Клинок распорол хламиду Митридата, но только скользнул по двойной кольчуге, скрытой под одеждами.
Царевич, возбуждённый впервые увиденным настоящим сражением, оскалился, как волчонок, схватил притороченный к седлу топорик и метнул его, целясь в голову лохага. Киликиец успел поднять щит, и серповидное лезвие топорика, срубив несколько стрел, застрявших в толстой коже, только чиркнуло вскользь по скуле наёмника. Обезумевший от ярости убийца поднял акинак над головой Митридата, но опустить не успел — кто-то из закованных в железо всадников на полном скаку выпрыгнул из седла и коршуном налетел на лохага. Они оба свалились под копыта коней; сверкнуло лезвие ножа, и торжествующий крик слился с предсмертным стоном.
— Хайре
[163], Митридат, царь Понта! — сорвал с головы шлем спаситель царевича и поклонился.
Это был таксиарх Неоптолем, богатырского роста и телосложения юноша.
— Услуга, только что оказанная тобой, не будет забыта, — с достоинством сказал Митридат, огромным усилием воли стараясь сохранить невозмутимый вид и потушить внезапно вспыхнувший в душе огонь тщеславия — царь Понта!
— Посмотрите! — неожиданно вскричал Гай, указывая на дорогу.
Со стороны Синопы скакал отряд вооружённых всадников, сверкая ярко начищенными бляхами щитов. Их количество определить было невозможно — клубы пыли, поднятые копытами коней, скрывали едущих позади.
— Уходите в горы! — встревоженный Диофант подошёл к царевичу. — До встречи, Митридат. Мы будем тебя ждать, — он поклонился. — Пусть Дионис хранит тебя.
— А вы как? — спросил царевич.
— У нас есть надёжное убежище. Там нас не найдут. А к вечеру возвратимся в Синопу…
Усталые, загнанные скакуны едва плелись. Багровый закат уже зажёг верхушки деревьев неярким осенним пламенем. Дул лёгкий ветерок, и Митридат с наслаждением подставил разгорячённое лицо под упругие воздушные струи. Его янтарные глаза с надеждой смотрели вдаль — там, за мрачными лесными дебрями, вставали фиолетово-синие громады гор Париадра
[164].
Часть вторая
ПСЫ УДАЧИ
ГЛАВА 1
Ковыльные степи Таврики
[165] в месяце скирофорионе
[166] напоминают хламиду бедного хейромаха
[167]. Солнце выжгло в зелёном травяном покрове многочисленные рыжие проплешины, с высоты птичьего полёта кажущиеся заплатами, наложенными на полуистлевшее рубище.
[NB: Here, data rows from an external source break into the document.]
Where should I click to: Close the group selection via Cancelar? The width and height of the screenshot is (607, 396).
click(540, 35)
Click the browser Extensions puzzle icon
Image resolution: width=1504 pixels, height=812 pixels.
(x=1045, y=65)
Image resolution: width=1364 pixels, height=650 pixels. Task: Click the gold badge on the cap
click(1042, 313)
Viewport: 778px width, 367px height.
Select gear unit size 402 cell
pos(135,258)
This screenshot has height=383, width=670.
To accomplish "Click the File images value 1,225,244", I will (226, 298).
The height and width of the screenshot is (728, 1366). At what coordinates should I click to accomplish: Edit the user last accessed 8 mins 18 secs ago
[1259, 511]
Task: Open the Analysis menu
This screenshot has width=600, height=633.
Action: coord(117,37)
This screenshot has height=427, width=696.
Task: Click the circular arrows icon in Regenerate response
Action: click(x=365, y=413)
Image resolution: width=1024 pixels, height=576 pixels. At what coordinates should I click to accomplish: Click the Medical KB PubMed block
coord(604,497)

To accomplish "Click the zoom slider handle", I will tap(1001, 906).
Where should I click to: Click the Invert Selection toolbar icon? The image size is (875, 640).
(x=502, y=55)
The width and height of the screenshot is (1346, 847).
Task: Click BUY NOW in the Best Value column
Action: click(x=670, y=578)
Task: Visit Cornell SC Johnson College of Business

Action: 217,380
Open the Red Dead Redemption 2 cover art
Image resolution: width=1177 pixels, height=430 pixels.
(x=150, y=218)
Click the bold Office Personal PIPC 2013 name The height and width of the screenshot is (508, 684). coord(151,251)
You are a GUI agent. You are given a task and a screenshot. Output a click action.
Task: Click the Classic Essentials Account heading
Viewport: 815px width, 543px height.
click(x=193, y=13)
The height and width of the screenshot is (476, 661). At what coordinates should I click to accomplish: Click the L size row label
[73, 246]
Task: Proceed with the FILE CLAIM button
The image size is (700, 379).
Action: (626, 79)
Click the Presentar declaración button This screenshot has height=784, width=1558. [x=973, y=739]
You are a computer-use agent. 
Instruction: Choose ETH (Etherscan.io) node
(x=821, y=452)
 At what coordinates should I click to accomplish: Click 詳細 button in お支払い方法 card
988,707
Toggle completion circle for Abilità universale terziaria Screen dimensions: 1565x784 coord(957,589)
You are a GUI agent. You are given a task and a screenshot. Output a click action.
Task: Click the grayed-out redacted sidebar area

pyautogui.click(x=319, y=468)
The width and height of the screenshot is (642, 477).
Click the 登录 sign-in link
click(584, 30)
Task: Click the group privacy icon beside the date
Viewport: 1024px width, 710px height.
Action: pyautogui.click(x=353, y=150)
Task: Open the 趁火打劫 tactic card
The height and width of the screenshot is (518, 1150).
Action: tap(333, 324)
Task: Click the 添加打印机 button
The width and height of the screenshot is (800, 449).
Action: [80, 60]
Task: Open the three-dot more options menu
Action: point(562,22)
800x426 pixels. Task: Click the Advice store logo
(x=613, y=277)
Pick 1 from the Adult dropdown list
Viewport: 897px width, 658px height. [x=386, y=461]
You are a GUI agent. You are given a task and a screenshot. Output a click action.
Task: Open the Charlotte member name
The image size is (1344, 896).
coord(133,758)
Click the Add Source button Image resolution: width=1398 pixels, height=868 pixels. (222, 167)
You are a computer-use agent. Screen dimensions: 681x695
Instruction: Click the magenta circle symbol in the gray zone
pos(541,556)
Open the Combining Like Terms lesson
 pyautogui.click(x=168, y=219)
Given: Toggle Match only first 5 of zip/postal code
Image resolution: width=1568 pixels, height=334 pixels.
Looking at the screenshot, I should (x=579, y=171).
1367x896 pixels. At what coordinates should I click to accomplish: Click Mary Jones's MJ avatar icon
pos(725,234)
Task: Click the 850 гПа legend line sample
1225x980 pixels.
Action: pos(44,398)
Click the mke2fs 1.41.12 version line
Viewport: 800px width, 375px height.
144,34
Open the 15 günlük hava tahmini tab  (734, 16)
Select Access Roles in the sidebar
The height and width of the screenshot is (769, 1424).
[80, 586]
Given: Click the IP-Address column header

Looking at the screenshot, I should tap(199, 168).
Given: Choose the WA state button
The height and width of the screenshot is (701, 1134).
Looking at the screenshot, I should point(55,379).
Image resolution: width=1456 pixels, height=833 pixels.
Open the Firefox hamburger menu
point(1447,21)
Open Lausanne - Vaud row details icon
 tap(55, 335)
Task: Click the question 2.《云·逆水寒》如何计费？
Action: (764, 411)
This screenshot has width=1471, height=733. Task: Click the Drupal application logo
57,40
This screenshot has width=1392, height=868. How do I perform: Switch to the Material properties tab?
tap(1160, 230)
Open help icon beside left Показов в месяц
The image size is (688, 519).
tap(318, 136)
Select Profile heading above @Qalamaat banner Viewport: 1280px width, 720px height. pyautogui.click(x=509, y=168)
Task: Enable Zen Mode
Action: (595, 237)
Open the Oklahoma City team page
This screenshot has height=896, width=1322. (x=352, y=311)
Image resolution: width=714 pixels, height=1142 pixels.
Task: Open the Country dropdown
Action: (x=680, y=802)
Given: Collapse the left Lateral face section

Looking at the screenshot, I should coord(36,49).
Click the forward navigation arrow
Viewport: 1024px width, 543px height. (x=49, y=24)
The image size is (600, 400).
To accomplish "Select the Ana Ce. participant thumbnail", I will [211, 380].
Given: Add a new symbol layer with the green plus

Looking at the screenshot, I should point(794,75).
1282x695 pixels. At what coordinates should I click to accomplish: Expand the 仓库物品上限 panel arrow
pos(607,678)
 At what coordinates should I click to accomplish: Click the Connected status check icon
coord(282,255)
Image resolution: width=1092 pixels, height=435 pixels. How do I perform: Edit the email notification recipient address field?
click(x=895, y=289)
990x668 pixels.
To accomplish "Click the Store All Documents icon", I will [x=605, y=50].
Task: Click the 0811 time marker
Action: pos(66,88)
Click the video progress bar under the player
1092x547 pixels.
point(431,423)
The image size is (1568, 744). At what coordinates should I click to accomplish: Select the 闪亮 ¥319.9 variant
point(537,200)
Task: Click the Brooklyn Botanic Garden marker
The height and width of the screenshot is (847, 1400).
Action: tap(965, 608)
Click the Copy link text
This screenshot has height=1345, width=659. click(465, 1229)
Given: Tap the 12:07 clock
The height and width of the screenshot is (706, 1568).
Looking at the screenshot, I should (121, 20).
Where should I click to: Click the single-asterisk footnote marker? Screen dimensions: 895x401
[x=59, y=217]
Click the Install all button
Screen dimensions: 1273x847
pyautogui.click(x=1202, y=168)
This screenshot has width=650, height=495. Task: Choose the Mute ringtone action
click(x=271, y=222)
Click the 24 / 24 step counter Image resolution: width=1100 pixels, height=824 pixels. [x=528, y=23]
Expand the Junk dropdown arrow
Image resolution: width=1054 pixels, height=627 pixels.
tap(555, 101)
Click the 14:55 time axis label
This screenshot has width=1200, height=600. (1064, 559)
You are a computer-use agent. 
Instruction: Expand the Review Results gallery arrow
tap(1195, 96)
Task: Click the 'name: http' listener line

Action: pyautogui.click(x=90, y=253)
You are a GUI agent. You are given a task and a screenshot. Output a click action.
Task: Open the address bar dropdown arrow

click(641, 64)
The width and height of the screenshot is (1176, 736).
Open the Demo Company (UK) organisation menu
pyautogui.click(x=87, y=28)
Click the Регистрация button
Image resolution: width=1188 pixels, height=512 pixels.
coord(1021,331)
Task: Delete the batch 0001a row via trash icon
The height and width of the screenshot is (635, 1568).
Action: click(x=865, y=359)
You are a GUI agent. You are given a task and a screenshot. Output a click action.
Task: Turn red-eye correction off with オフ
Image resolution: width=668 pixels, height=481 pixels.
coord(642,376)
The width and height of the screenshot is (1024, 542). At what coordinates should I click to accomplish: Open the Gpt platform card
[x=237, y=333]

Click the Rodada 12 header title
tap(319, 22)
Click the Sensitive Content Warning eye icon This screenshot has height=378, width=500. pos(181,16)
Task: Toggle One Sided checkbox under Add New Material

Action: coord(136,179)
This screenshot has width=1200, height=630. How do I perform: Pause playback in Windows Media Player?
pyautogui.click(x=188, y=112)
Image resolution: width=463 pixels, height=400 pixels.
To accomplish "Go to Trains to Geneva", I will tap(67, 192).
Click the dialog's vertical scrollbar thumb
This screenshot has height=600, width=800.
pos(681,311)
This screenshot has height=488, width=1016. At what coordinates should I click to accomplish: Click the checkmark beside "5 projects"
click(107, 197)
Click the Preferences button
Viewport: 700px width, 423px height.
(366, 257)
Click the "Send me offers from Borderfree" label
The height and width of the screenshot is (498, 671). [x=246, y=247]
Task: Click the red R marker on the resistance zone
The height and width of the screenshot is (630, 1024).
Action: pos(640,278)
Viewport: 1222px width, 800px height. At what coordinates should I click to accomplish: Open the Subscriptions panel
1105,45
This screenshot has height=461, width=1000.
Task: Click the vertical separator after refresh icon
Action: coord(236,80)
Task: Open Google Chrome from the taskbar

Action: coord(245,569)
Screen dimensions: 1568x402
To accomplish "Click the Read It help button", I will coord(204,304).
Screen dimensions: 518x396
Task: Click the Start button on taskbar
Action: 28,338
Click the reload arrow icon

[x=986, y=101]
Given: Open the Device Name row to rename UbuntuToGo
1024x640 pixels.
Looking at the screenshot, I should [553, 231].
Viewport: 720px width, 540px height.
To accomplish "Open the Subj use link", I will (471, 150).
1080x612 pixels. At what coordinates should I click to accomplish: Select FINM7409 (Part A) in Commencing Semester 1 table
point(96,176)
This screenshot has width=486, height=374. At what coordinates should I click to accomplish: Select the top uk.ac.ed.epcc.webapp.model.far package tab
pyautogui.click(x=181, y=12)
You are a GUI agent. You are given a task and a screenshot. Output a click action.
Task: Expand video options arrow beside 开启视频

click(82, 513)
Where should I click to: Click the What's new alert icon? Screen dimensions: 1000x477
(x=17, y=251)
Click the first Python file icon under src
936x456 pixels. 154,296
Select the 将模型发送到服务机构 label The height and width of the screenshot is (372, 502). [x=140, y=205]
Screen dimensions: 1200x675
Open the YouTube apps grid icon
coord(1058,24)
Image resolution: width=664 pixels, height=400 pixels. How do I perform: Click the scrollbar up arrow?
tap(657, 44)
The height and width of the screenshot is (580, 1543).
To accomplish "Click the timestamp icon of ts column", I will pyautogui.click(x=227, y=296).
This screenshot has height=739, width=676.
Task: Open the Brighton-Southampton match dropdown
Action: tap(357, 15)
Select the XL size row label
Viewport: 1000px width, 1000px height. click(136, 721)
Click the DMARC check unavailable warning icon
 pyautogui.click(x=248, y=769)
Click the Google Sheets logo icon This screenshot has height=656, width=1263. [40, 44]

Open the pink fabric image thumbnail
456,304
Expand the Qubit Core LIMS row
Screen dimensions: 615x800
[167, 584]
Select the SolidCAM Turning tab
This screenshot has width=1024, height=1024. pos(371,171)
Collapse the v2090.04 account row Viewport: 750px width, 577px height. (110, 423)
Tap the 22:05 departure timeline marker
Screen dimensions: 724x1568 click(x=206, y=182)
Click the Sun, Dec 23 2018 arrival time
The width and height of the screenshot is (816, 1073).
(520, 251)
Знойное безмолвие после полудня на человека, непривычного к «скифской равнине» (так называют степи жители Херсонеса), производит впечатление огромного нутра плавильной печи. Пышущий жаром небесный свод временами опускается так низко, что путник явственно ощущает его неимоверную тяжесть. Не шелохнётся ни одна былинка, не подаст голос притомившийся жаворонок, длинноногий заяц не рассыплет свои торопливые следы по песчаным отмелям пересохших до самого дна речушек. Всё живое и неживое затаилось, замерло в ожидании вечерней прохлады. Сколько видит глаз — равнина мертва, бездыханна.
Но что это? — лениво закивал метёлками ковыль, и косматое существо, похожее на небольшого медведя, взобралось на пригорок. Безрукавка из лохматой овчины мехом наружу не могла скрыть широких плеч; под нею виднелась рубаха из тонкой замши, заправленная в кожаные штаны. Человек присел на корточки и внимательным взглядом окинул степь. Его раскосые чёрные глаза поблескивали остро и тревожно, но широкоскулое обветренное лицо было неподвижным и бесстрастным.